The Health Care Incentives Improvement Institute (HCI3) seeks to improve health care quality and value by introducing evidence-based financial incentive programs and by redesigned payments to provides to make them more equitable and effective. HCI3 is a nonprofit organization whose board of directors includes physicians, employers, and health plan executives. The organization says it has created a range of programs to:
Measure health outcomes
Reduce preventable defects in care delivery
Promote a team-based approach to caring for patients
Realign provider payment incentives around quality
Reward excellence in care delivery
Report examines steps governors, Medicaid directors can take to improve health care delivery in the states
The State Health Care Cost Containment Commission, a project of the University of Virginia’s Miller Center, released a report: Cracking the Code on Health Care Costs, that examines how governors Medicaid directors, insurance commissioners, and human resource directors can improve the delivery of care in the states.
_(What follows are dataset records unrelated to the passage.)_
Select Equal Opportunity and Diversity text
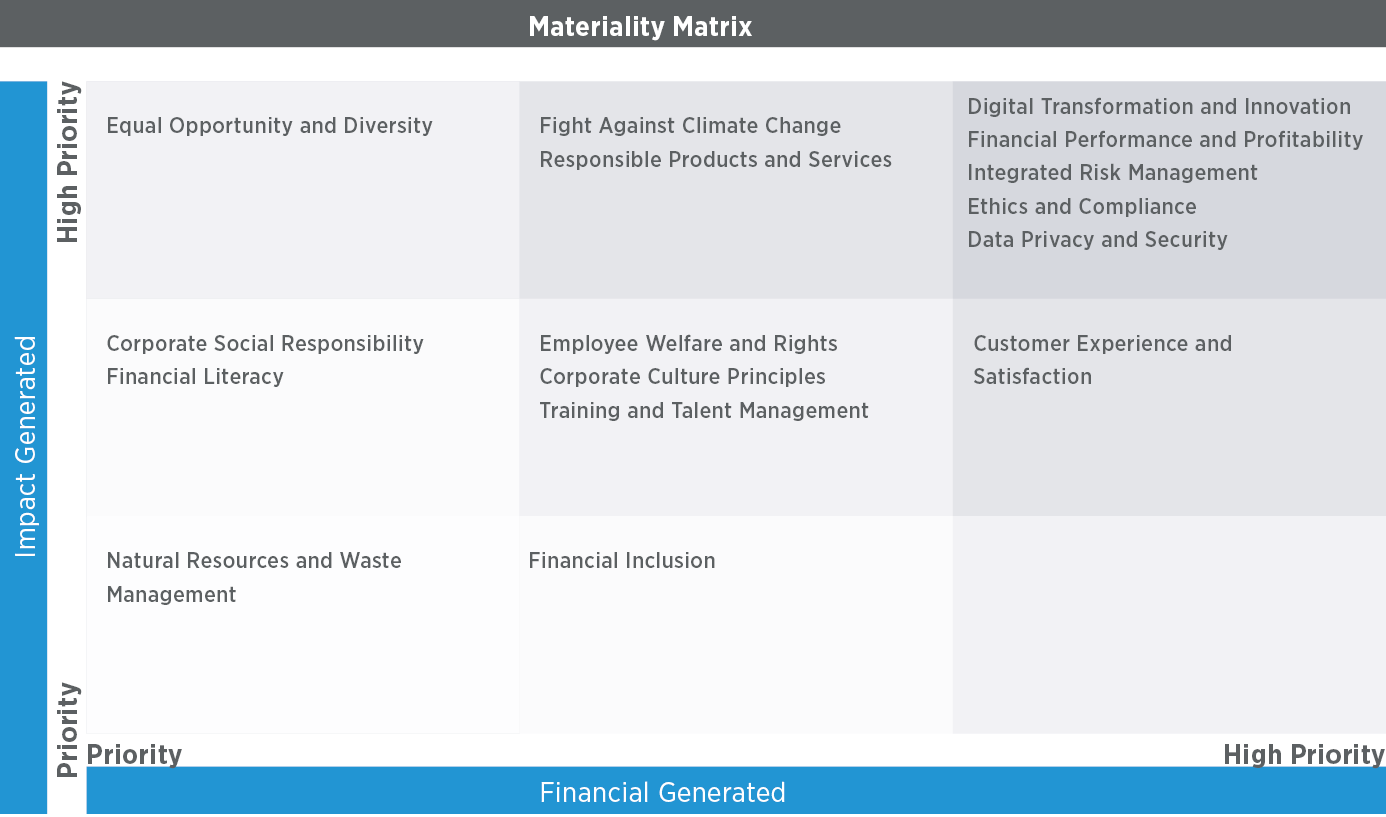1386x817 pixels. coord(269,126)

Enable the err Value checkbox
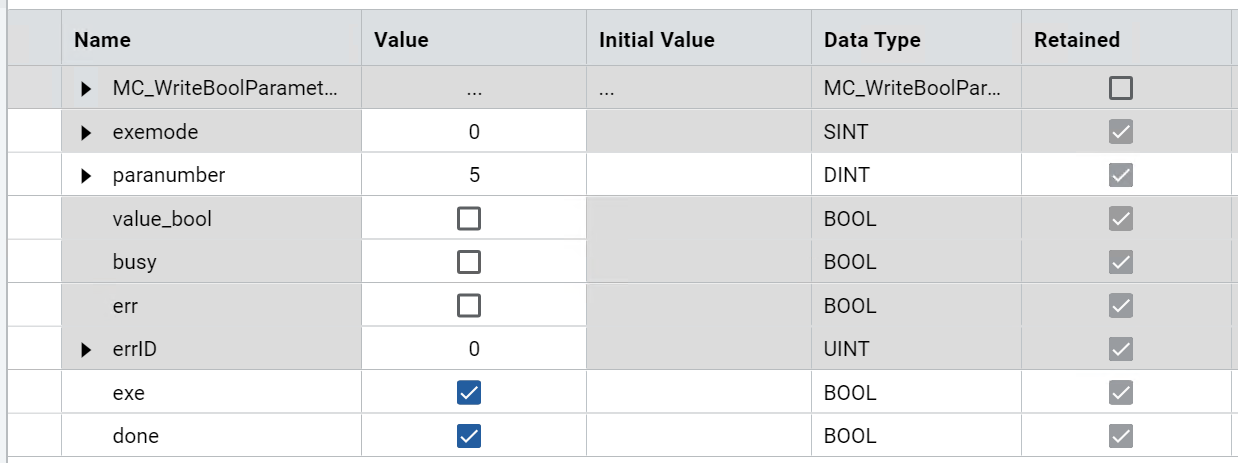[468, 305]
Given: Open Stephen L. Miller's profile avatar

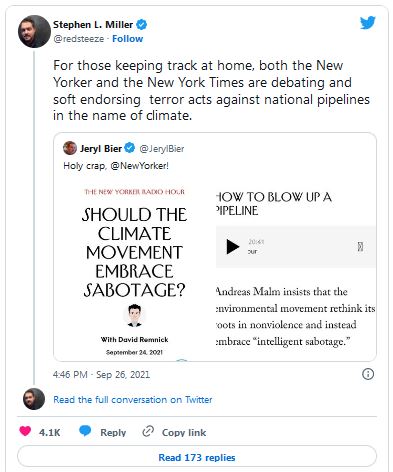Looking at the screenshot, I should tap(34, 31).
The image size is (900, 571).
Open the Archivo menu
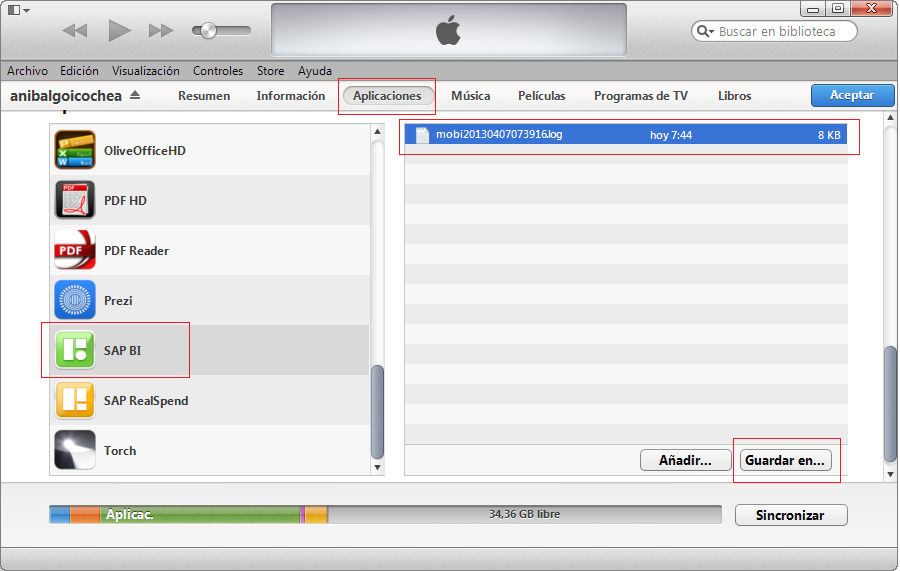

The report promotes the idea that care can be more integrated, coordinated, patient-centered and cost-effective. It is written for state health care leaders across the nation and should serve as a resource for journalists covering state health reform efforts.
Public policy organizations
Medicare Payment Advisory Commission (MedPAC) is a nonpartisan agency that provides the U.S. Congress with analysis and policy advice on payments Medicare makes to private health plans participating in the Medicare Advantage program and to individual providers getting fee-for-service payment. In its thorough reports, MedPAC analyzes issues related to access to health care services for Medicare members and the quality of care Medicare providers deliver.
This interactive map from Health Research Institute (HRI) provides state-by-state predictions of market filings for 2015, forming a preliminary picture of who will participate in health exchanges and what premiums might look like.
Catalyst for Payment Reform report This report from CPR, titled Using Education, Collaboration, and Payment Reform to Reduce Early Elective Deliveries: A Case Study of South Carolina’s Birth Outcomes Initiative, examines how the South Carolina Medicaid program used a policy of non-payment for early elective deliveries to improve birth outcomes. After the state Medicaid program formed a partnership with the state’s largest commercial insurer, the two sides decided not to pay for certain early elective deliveries and thus saved millions of dollars in neonatal intensive care unit costs and other charges. South Carolina was the first state in the nation to adopt such a program, CPR said.